What do you consider as the biggest challenge in your professional arena?
As an industry we are facing an acute shortage of skilled and trained manpower. And that’s the biggest challenge. Because for me, my people make the organisation and they make the most integral part. I am observing a decline in the number of students who are willing to join the industry after their Hotel Management. I am closely associated with IHM and so is my corporate chef. We encourage students to join the industry. I am also planning to adopt a classroom in IHM Hyderabad and remodel it as an Ohri’s restaurant so as to give the students a real feel of a foodservice outlet.
What do you look for in your business partners?

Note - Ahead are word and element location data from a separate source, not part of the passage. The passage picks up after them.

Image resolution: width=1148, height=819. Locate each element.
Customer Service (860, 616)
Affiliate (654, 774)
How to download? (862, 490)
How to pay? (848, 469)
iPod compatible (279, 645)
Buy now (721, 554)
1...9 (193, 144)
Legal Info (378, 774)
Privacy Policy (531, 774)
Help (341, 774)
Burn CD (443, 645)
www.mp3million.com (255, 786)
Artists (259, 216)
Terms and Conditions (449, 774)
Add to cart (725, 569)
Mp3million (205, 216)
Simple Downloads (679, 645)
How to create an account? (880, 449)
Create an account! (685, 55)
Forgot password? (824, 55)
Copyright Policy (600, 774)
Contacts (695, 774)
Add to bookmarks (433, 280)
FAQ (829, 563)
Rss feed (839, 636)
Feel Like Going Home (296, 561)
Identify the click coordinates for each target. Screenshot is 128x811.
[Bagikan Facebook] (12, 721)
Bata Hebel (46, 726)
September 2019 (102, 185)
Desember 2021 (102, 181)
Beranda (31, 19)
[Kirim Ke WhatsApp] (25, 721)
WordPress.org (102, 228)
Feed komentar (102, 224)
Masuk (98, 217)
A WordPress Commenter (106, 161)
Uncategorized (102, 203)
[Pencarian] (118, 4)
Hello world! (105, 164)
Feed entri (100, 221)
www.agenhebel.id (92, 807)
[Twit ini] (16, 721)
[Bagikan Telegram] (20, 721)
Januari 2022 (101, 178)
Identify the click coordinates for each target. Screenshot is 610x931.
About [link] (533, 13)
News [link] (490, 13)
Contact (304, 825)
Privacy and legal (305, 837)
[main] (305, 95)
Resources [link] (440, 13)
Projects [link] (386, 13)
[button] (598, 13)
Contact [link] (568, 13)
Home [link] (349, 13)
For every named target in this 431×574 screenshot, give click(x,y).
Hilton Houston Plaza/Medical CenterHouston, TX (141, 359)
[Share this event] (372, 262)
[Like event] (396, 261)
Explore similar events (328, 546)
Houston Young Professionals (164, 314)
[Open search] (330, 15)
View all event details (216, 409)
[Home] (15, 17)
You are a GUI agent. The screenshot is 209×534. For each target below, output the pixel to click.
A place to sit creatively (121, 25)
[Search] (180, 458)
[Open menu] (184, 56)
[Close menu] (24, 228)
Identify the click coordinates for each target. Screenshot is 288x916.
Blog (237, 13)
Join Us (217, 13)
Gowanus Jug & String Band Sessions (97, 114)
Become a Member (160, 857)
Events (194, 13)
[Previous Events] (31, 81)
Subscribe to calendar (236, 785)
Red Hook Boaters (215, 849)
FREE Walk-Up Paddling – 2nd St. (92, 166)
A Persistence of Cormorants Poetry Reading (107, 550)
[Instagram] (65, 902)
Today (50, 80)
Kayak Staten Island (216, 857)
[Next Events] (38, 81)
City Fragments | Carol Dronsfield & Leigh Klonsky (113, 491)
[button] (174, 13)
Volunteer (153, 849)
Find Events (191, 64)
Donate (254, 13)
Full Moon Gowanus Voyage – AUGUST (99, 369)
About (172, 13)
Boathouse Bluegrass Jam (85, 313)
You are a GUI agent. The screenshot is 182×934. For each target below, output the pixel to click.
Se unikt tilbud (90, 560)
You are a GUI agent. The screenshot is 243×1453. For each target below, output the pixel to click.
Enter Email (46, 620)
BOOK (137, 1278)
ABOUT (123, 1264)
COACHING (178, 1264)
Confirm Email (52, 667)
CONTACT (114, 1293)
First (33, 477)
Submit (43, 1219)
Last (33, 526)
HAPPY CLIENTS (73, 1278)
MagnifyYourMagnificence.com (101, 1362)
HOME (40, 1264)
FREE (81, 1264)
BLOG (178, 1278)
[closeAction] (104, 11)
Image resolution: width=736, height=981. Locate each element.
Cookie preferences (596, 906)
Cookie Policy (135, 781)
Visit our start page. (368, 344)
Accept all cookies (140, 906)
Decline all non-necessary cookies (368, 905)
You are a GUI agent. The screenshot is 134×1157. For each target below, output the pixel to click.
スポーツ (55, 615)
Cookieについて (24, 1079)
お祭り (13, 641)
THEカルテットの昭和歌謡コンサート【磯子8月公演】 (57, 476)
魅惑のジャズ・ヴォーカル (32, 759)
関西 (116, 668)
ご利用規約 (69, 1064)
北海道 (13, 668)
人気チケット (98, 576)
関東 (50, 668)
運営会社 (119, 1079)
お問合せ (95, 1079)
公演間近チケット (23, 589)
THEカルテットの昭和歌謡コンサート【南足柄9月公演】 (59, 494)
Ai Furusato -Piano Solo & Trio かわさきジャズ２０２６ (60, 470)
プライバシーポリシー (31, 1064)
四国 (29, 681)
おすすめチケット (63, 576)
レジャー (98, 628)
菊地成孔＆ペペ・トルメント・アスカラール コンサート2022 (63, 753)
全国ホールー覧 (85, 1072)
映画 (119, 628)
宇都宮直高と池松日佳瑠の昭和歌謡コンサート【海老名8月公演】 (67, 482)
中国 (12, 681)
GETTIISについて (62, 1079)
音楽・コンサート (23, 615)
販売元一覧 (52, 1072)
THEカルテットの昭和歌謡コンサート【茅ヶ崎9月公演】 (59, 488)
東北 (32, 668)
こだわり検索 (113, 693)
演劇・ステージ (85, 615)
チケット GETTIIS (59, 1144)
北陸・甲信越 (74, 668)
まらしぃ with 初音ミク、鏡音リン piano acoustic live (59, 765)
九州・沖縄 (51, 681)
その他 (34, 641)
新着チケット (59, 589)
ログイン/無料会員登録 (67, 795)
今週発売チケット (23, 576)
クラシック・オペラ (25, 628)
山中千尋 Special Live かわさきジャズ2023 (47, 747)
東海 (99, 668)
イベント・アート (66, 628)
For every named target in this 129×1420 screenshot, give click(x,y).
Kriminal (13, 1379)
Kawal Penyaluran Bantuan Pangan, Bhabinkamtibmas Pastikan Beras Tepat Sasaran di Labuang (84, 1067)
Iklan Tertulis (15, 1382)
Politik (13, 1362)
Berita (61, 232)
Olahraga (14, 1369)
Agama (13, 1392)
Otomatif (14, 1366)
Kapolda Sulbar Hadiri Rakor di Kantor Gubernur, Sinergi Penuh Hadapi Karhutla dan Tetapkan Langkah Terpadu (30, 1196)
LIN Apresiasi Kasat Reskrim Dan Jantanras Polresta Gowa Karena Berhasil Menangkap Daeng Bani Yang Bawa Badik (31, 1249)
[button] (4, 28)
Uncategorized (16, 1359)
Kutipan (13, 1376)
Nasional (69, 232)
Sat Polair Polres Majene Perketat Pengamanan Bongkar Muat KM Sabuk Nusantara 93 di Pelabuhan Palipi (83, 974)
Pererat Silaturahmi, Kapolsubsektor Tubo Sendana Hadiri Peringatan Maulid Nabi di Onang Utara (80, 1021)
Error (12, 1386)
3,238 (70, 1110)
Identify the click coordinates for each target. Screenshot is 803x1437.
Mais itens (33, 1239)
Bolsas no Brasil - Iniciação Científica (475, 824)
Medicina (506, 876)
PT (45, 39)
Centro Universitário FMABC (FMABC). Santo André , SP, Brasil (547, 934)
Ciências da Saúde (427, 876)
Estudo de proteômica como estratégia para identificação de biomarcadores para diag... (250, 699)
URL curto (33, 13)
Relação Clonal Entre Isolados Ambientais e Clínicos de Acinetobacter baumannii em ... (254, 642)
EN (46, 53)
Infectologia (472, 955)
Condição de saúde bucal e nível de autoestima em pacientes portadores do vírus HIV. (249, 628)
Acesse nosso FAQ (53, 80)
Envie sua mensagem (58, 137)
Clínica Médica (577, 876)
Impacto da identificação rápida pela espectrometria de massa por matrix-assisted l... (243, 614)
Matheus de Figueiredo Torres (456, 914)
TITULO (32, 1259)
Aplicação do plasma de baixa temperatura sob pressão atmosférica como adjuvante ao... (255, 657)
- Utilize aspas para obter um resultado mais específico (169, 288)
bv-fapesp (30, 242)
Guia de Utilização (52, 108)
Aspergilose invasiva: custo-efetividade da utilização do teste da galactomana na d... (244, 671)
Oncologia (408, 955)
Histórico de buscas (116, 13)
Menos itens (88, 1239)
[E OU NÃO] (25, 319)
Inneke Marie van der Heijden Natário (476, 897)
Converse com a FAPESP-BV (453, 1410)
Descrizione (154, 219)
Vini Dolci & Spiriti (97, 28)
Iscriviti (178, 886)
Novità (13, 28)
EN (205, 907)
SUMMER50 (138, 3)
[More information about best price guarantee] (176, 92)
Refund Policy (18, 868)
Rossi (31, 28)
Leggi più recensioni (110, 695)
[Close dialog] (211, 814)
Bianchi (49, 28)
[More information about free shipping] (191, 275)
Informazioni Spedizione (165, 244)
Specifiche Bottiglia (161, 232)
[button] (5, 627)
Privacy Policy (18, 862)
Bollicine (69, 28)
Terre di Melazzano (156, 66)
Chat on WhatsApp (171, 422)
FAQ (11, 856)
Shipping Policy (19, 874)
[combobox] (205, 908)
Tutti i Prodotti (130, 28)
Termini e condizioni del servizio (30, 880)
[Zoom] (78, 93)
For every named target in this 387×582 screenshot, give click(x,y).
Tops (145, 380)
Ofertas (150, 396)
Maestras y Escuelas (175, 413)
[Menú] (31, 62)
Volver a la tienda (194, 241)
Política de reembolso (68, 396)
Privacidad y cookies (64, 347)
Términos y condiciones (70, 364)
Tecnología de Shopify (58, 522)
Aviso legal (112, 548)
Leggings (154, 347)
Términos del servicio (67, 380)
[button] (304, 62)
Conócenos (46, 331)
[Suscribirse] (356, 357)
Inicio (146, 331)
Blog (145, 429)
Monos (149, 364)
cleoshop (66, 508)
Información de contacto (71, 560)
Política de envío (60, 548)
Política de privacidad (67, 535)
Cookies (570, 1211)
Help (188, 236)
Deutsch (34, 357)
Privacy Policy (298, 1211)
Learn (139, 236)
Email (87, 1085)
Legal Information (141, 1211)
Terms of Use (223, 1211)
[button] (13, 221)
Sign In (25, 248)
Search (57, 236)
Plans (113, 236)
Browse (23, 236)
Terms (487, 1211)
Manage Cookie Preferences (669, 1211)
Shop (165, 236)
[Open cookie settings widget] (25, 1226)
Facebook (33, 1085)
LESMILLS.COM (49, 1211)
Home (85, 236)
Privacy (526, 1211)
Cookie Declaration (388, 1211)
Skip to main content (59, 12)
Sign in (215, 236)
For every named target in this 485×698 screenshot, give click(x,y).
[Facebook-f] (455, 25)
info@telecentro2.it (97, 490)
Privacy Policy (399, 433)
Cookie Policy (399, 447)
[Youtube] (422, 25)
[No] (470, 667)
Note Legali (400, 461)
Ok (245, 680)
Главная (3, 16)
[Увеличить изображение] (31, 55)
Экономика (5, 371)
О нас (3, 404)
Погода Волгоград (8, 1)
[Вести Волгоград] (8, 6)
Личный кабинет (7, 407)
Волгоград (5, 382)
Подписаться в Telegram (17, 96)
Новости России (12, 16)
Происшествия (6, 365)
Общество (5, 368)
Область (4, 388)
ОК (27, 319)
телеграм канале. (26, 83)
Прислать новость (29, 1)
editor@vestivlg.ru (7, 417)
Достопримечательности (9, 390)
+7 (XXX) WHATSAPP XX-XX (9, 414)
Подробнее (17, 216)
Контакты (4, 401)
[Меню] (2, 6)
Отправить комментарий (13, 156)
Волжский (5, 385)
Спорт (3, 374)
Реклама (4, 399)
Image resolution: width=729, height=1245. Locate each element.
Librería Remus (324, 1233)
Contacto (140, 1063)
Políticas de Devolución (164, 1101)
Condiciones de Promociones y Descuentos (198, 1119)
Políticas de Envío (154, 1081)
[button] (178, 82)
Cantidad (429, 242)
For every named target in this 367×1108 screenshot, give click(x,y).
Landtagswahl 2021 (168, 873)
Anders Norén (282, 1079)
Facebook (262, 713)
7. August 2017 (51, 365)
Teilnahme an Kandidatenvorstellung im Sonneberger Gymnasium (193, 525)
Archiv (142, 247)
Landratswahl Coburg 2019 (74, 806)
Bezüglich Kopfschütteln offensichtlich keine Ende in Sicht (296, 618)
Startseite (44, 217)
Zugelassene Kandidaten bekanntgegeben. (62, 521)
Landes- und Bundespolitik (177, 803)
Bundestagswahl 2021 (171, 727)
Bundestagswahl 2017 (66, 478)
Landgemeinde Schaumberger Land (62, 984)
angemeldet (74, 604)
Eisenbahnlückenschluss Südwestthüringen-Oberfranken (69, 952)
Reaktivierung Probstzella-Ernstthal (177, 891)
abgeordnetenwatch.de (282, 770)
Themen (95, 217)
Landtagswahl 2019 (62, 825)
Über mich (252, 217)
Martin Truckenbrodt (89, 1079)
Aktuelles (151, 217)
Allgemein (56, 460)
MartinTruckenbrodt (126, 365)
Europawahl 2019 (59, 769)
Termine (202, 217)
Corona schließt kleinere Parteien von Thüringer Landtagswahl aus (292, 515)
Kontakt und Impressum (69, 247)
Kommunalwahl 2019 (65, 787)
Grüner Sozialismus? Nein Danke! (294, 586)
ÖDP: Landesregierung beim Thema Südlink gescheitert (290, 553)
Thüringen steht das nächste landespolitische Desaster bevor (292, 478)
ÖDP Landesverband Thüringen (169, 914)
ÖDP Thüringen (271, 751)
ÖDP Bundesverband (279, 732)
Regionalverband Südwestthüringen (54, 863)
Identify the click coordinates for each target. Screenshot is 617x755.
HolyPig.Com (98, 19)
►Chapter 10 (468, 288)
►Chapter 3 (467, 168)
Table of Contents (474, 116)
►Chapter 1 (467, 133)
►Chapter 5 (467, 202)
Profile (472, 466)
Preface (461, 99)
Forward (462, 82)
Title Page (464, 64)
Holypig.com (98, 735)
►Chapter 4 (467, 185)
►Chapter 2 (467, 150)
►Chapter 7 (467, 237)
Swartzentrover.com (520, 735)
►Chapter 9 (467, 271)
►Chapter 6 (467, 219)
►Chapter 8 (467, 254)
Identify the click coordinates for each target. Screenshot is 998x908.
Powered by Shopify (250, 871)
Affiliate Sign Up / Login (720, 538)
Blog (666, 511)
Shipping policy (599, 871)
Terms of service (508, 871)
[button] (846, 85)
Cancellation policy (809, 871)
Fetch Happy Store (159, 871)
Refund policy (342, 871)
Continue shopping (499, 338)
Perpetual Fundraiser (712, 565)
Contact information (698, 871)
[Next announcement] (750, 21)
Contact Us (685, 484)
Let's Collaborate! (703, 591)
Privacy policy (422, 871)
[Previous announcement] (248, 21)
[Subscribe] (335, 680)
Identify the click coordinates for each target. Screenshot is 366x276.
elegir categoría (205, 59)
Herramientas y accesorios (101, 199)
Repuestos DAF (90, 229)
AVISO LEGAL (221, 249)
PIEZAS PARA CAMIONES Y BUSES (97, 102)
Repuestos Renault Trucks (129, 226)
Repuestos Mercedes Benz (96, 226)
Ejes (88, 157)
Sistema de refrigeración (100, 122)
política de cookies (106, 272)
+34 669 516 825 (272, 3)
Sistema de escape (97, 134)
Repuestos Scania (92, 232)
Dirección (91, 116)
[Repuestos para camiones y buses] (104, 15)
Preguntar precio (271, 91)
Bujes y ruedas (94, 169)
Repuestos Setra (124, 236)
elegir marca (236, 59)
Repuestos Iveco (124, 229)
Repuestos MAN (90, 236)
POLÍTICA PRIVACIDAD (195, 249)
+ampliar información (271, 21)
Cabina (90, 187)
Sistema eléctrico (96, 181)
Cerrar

Choosing the right business partner is very crucial as it can either make or break the business. I also look at my vendors as my business partners. I am very particular about work ethics and professionalism. At the same time I believe in transparency. If all this is in place and the wave length matches, voila you get what you were looking for – a right business partner!
What are your plans for expansion, innovation and more? We are continuously innovating – be it with food or new concepts or brands – and this is going to fuel our expansion plan, which is to have a pan-India presence in the next five years with 100 restaurants dedicated to creating happy Dining!